[Dataset entries]
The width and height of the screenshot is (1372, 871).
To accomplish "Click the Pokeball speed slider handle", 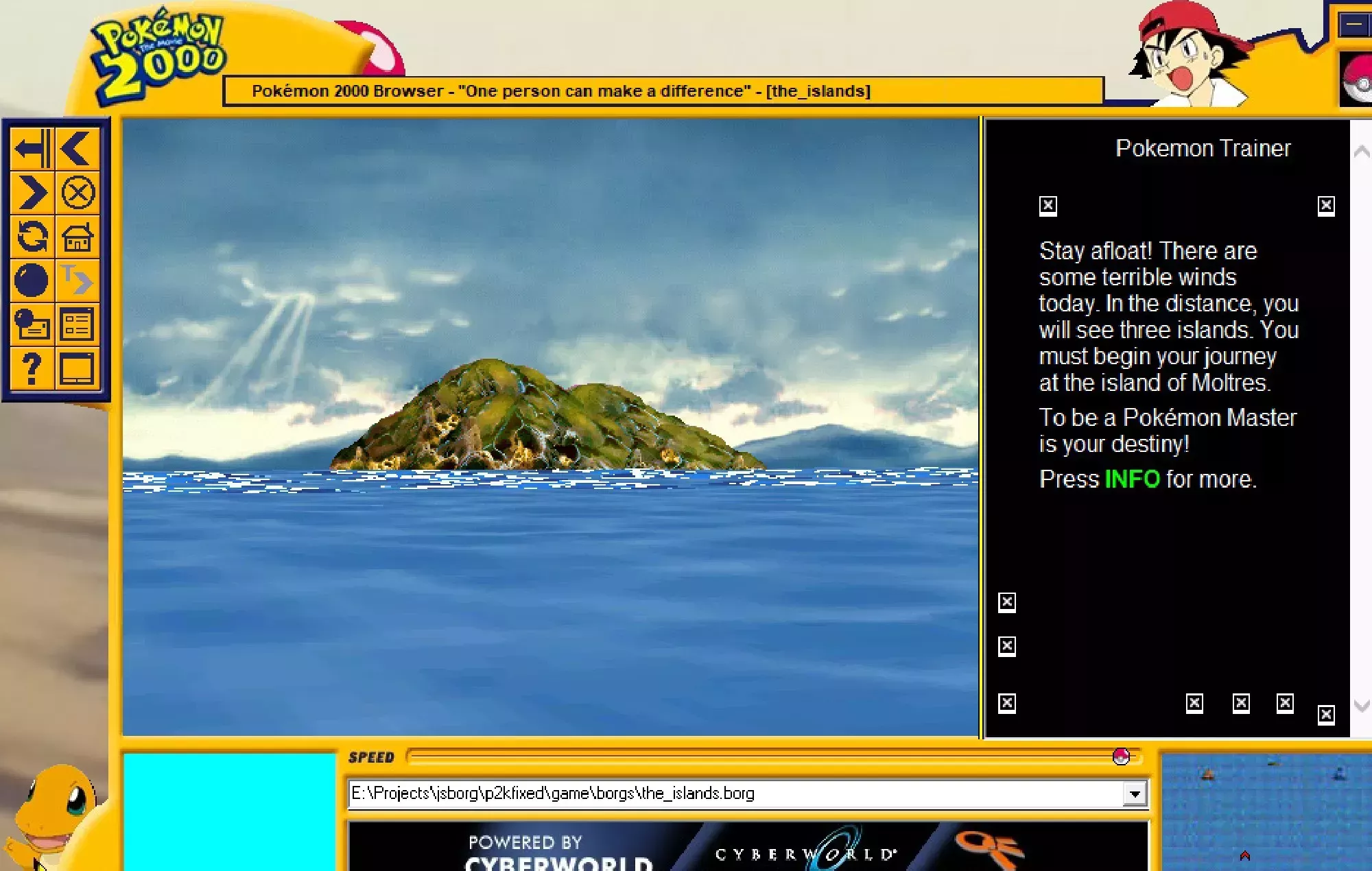I will click(1121, 756).
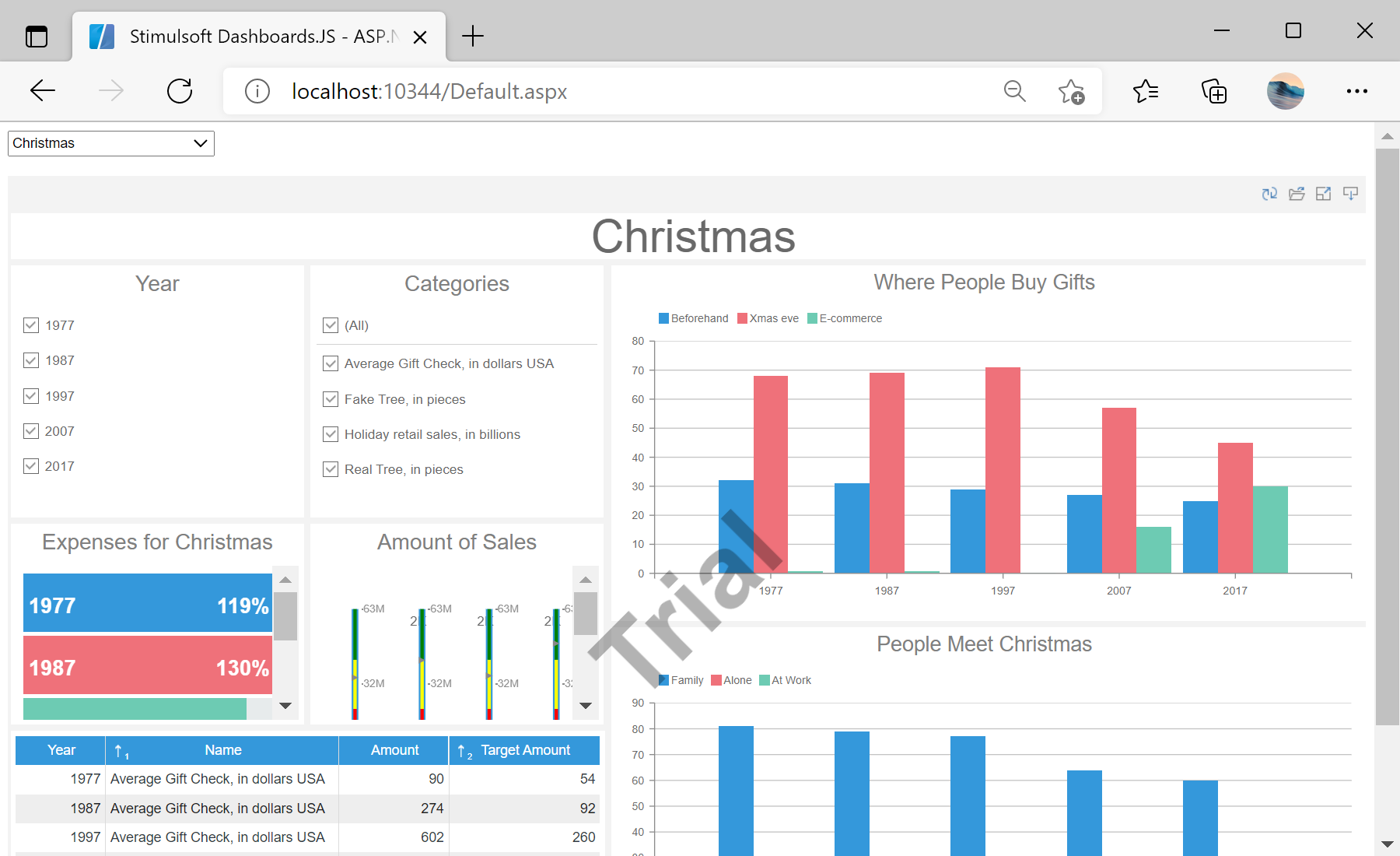
Task: Open a dashboard file
Action: tap(1297, 193)
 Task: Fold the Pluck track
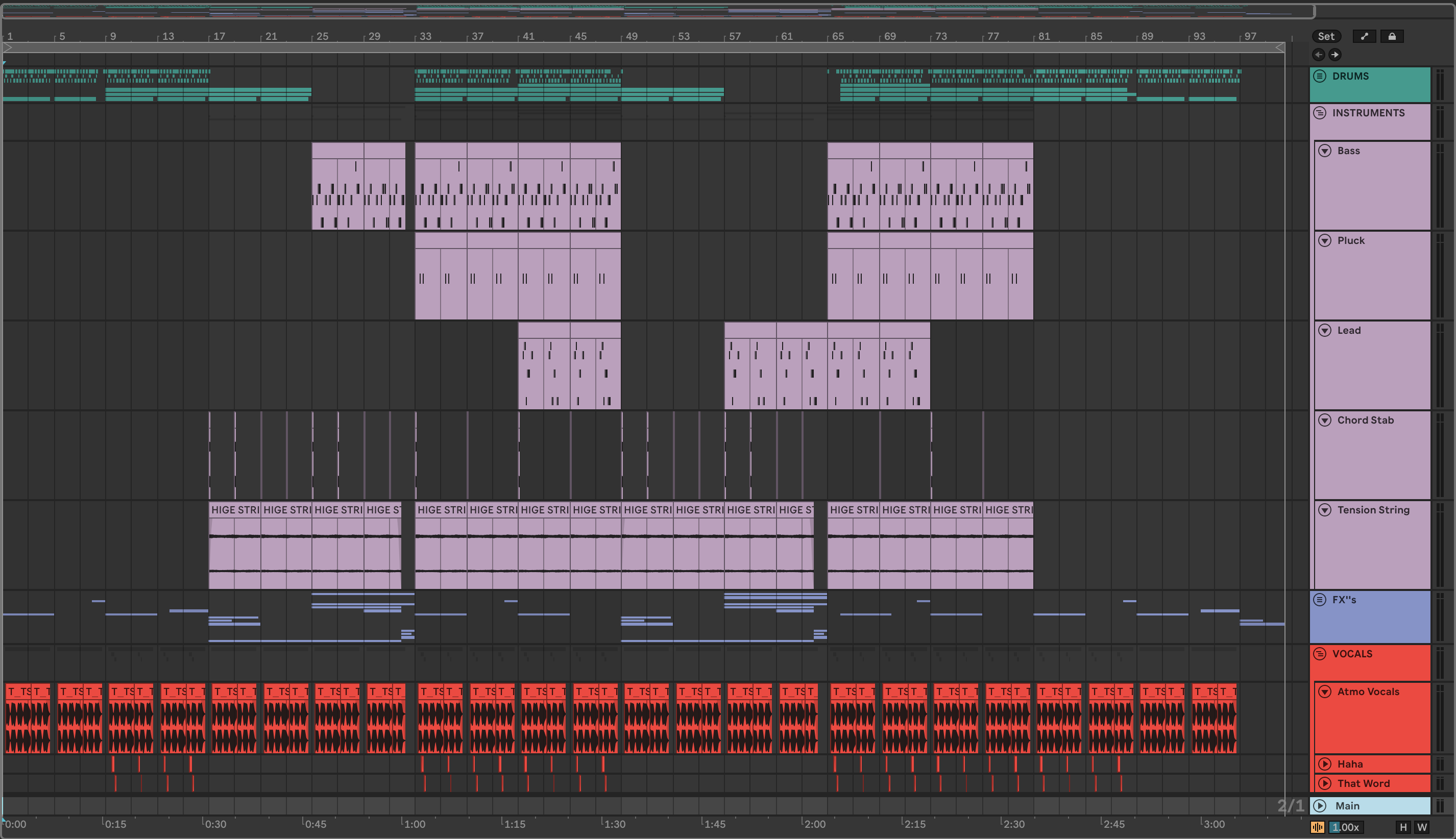tap(1325, 241)
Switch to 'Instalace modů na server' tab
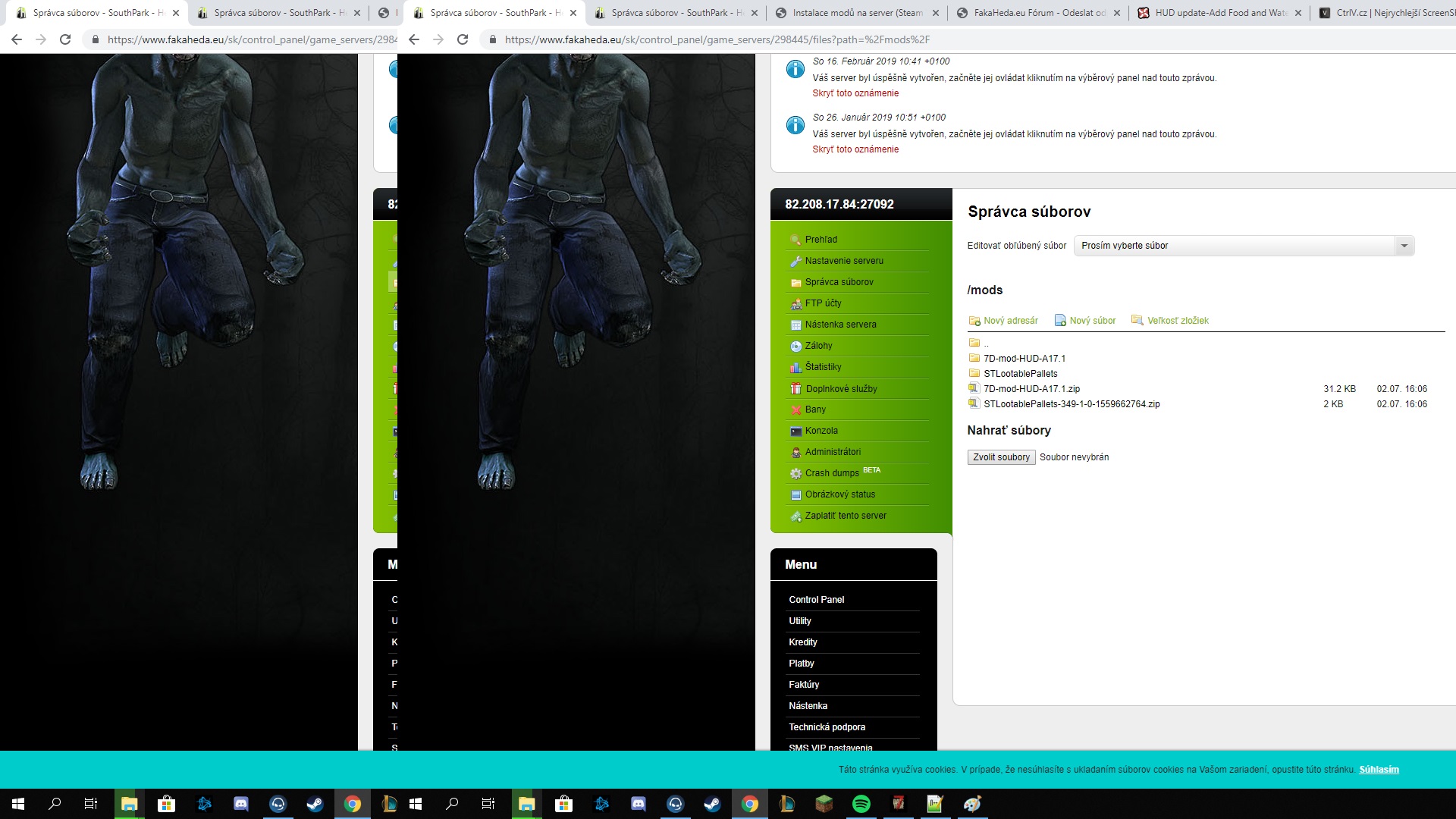This screenshot has width=1456, height=819. pos(857,13)
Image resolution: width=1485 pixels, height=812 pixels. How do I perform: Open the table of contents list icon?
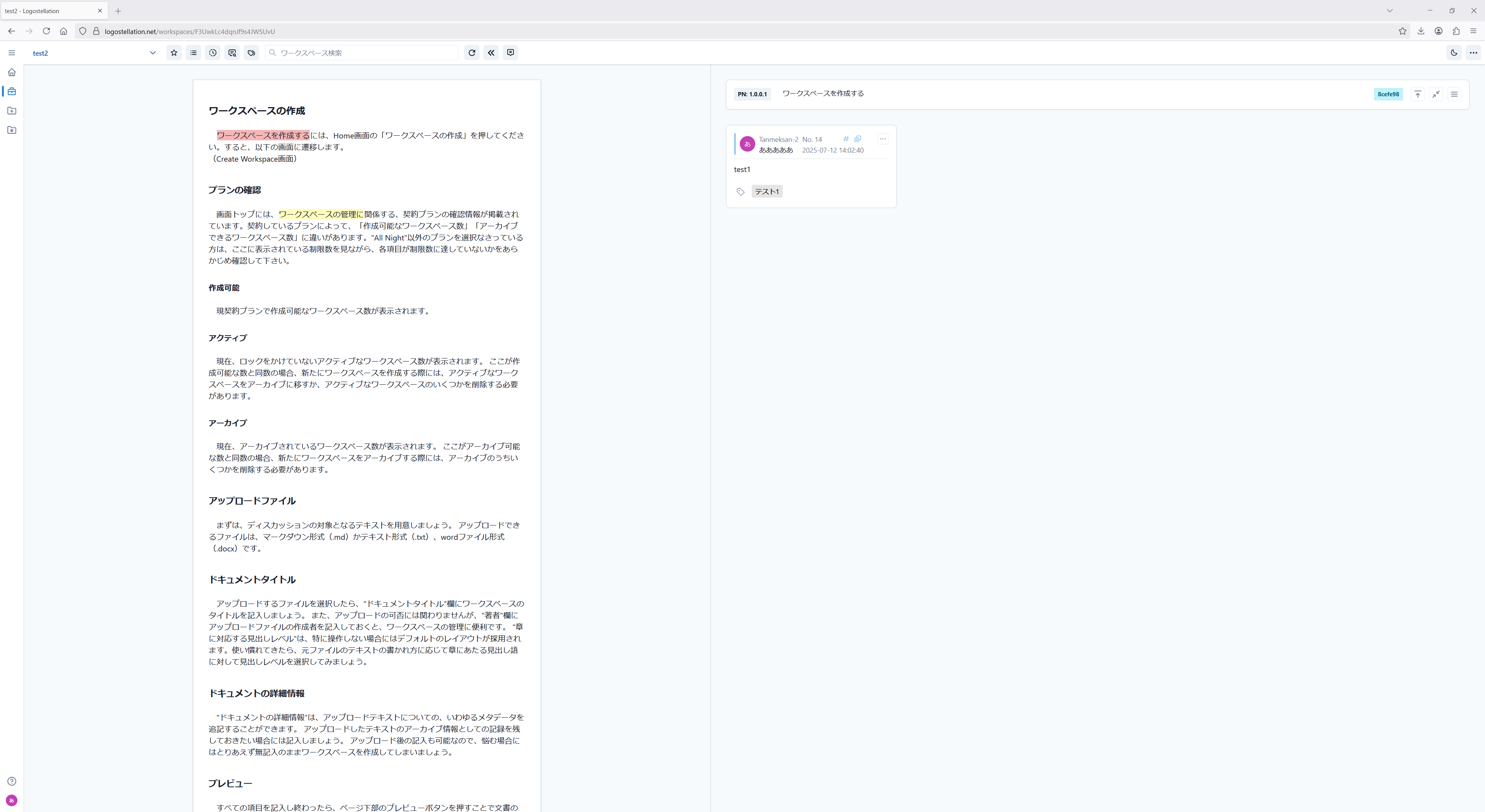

[Instructions to follow]
Omit the pictures, then extract verbatim only those lines that fall between the line containing "Task: Fold the Pluck track" and the final line of the records above, both included.

[Result for this exercise]
 Task: Fold the Pluck track
tap(1325, 241)
Switch to 'Instalace modů na server' tab
This screenshot has width=1456, height=819. pos(857,13)
Image resolution: width=1485 pixels, height=812 pixels. How do I perform: Open the table of contents list icon?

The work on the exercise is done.